After this op, Lois and my mum came to visit me with chicken soup and pasta. Coming off the anaesthetic, I was on a high, motor-mouthing nonsense with the equally delirious patient on the next trolley. I was still on an operating trolley — when Lois enquired why I wasn’t in a bed, she was told that they had run out of beds, and that I would be trolleyed for the night. Between random jabberings, I expressed some distress at this situation, so Lois and Maxine smuggled me, still in my hospital-issue gown and paper slippers, out of the hospital and back to home comforts. Our very own great escape.
One year on…
There had been no further sign of pesky cancer cells. My oncologist had organised a regime of regular PET scans and skin checks, and I was back in to see him for my latest scan results. Swings and roundabouts, he explained. The good news was that everything continued to be clear on the melanoma front. The slightly less good news? Something had shown up on my prostate. Just excellent. He thought it unlikely to be prostate cancer, but a few more tests, just in case. Always a few more tests…

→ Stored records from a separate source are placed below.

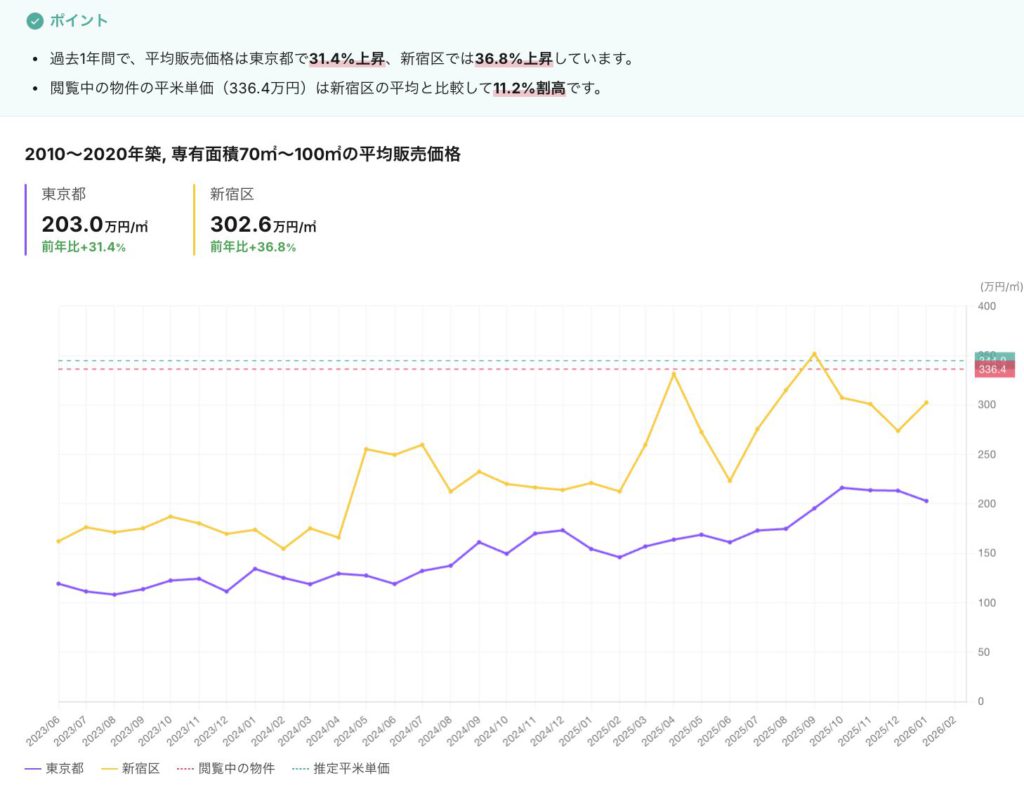Toggle the 東京都 series in the legend
Viewport: 1024px width, 785px height.
click(55, 769)
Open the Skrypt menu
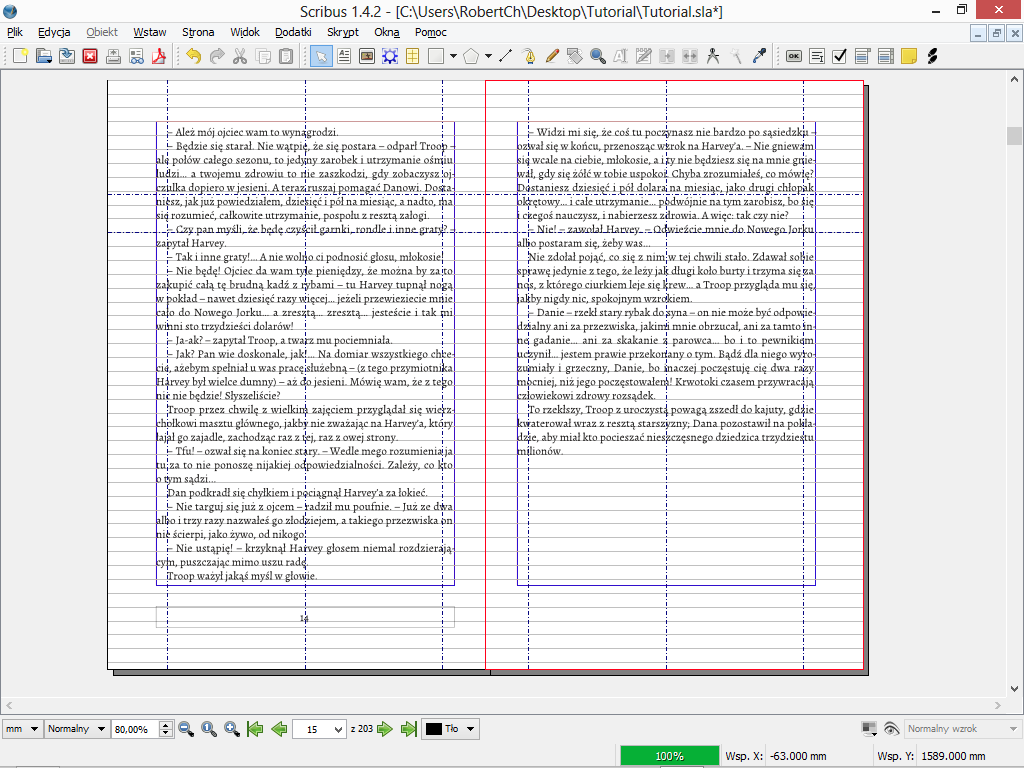 tap(343, 32)
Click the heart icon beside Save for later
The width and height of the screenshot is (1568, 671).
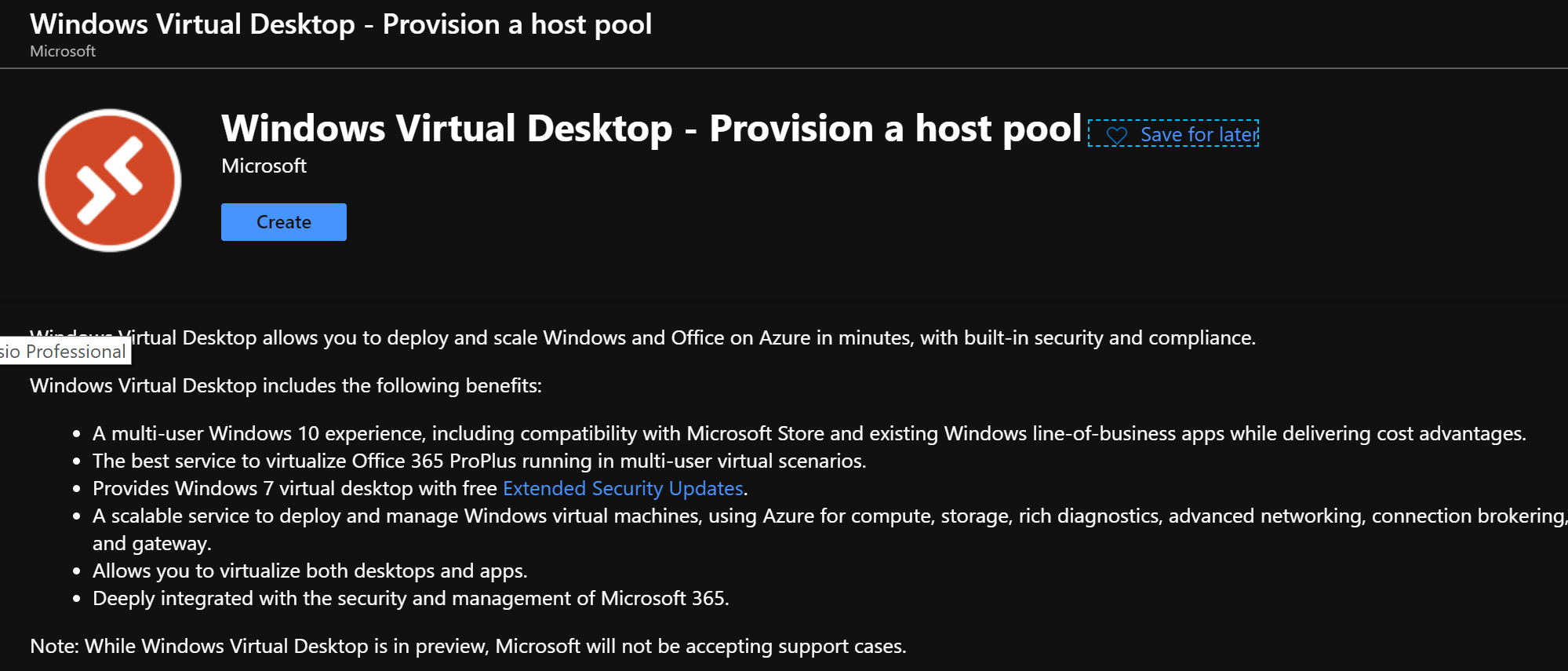[x=1116, y=136]
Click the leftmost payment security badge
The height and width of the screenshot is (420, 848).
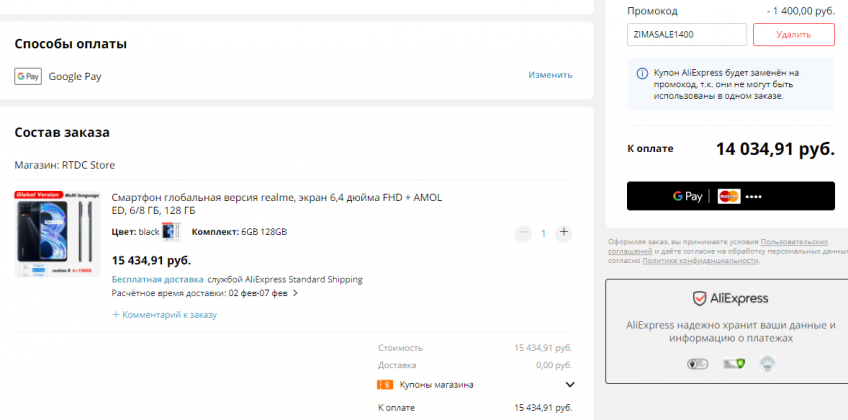coord(697,364)
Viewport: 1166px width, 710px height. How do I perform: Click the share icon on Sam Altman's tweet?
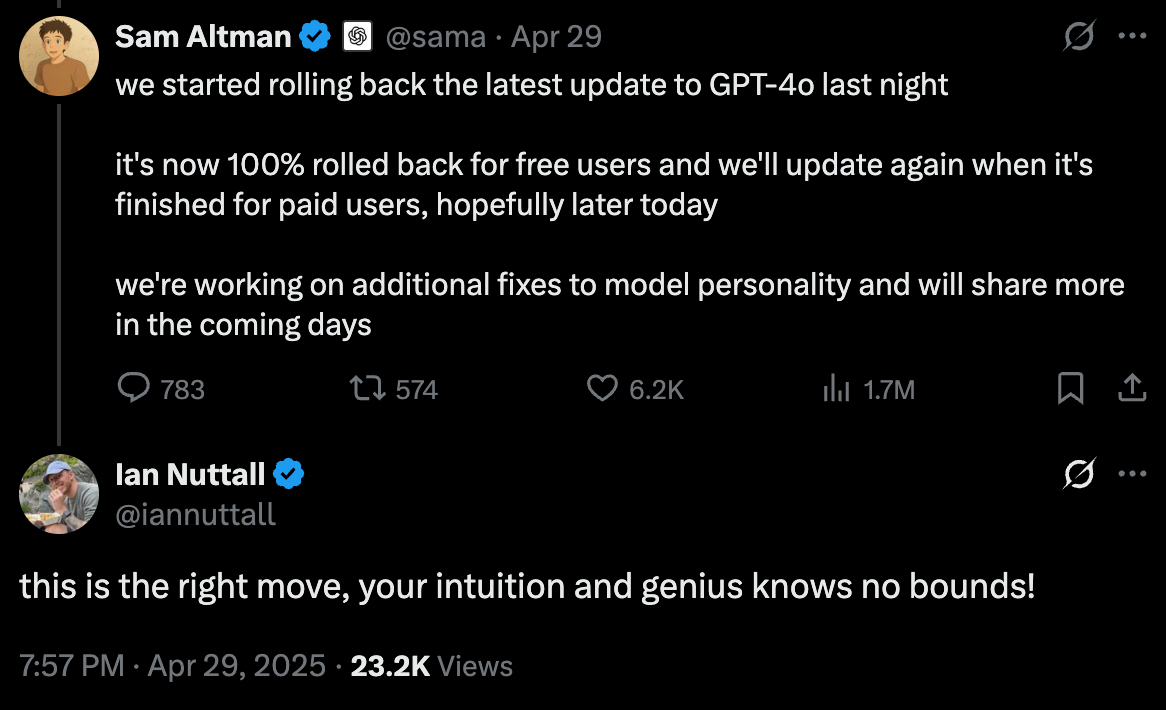point(1131,388)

I returned to my office after receiving this latest news. I thought I was calm in the circumstances, but I must have been flustered, because I got a little confused and googled pancreatic cancer. For 20 minutes I read the likely prognosis, quietly begging the Banker for a few more years. I called the nurse, who reassured me that that I had got my Ps mixed up — pancreatic would have been a rather different conversation.
The prostate tests were all clear (though only after the urologist turned me into his very own ventriloquist dummy, following up with a TV broadcast live from where the sun don’t shine). Gentlemen of a certain age, get yourselves checked for that one too — it’s another one best caught early. But prepare to squirm.
Every year since then, the risk, and with it the fear, has lessened. When the oncologist signed me off several years ago, that was a big moment. I talk to my family more than they would care for about sunscreen and sun tops and keeping out of the goddamn sun. I came out of the initial experience in classic “I’ve looked into the abyss, and now I’m going to make every day count,” style. Until the daily grind intervened, and with it an acceptance that trying to live every single day as if it’s your last gets a bit exhausting.
But I still have my annual trip to the Royal Free Hospital for those skin checks. It’s a helpful reminder of how fortunate I’ve been, and how precious and limited our time here really is. If you’ve made it this far, you’re 10 minutes down on when you started, so thank you for sharing them with me. I now embrace my finitude (and for more on that, read the wonderful Four Thousand Weeks by Oliver Burkeman). So I try my best to rejoice in every day that the five of us still live together in one very noisy household, and to make the most of having a fully functioning smile, while I renegotiate that deal with the Banker.